## [DIRECTIONS]
What follows is a set of records. Copy them exactly and leave out the images.

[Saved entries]
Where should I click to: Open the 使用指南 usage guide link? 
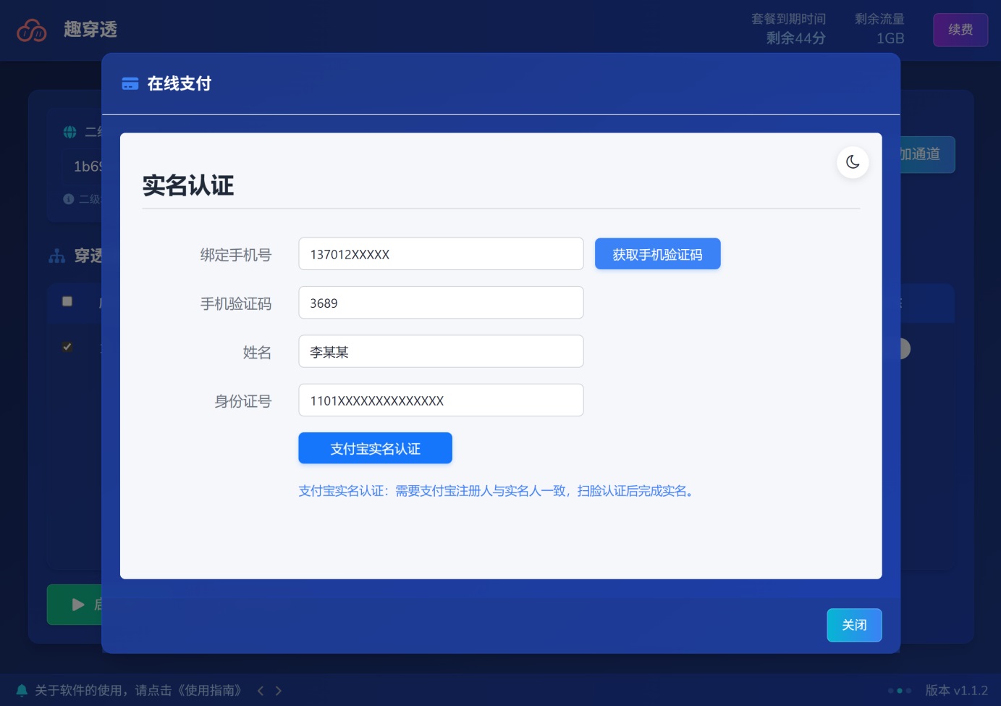point(211,690)
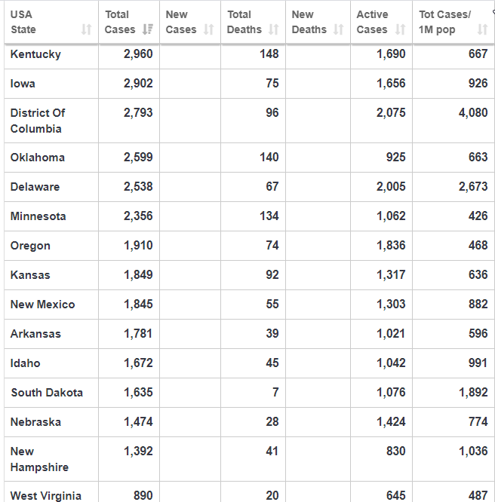495x502 pixels.
Task: Click sort arrows beside New Deaths header
Action: pyautogui.click(x=339, y=29)
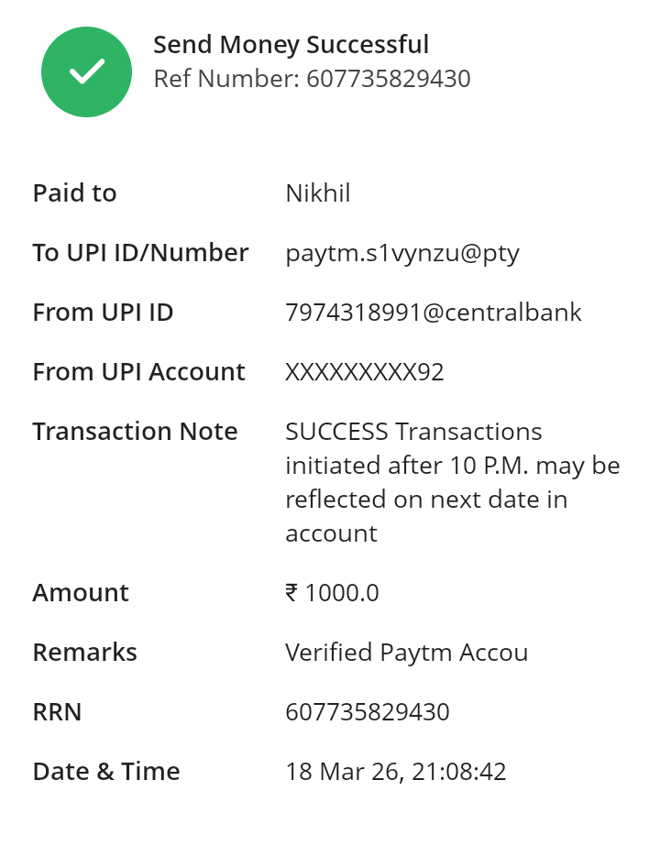
Task: Click the Transaction Note label
Action: click(135, 432)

## [ANSWER SECTION]
Where should I click to: Open the 使用指南 usage guide link? 
point(211,690)
495x502 pixels.
Task: Click sort arrows beside New Deaths header
Action: pyautogui.click(x=339, y=29)
Task: Click the Transaction Note label
Action: click(135, 432)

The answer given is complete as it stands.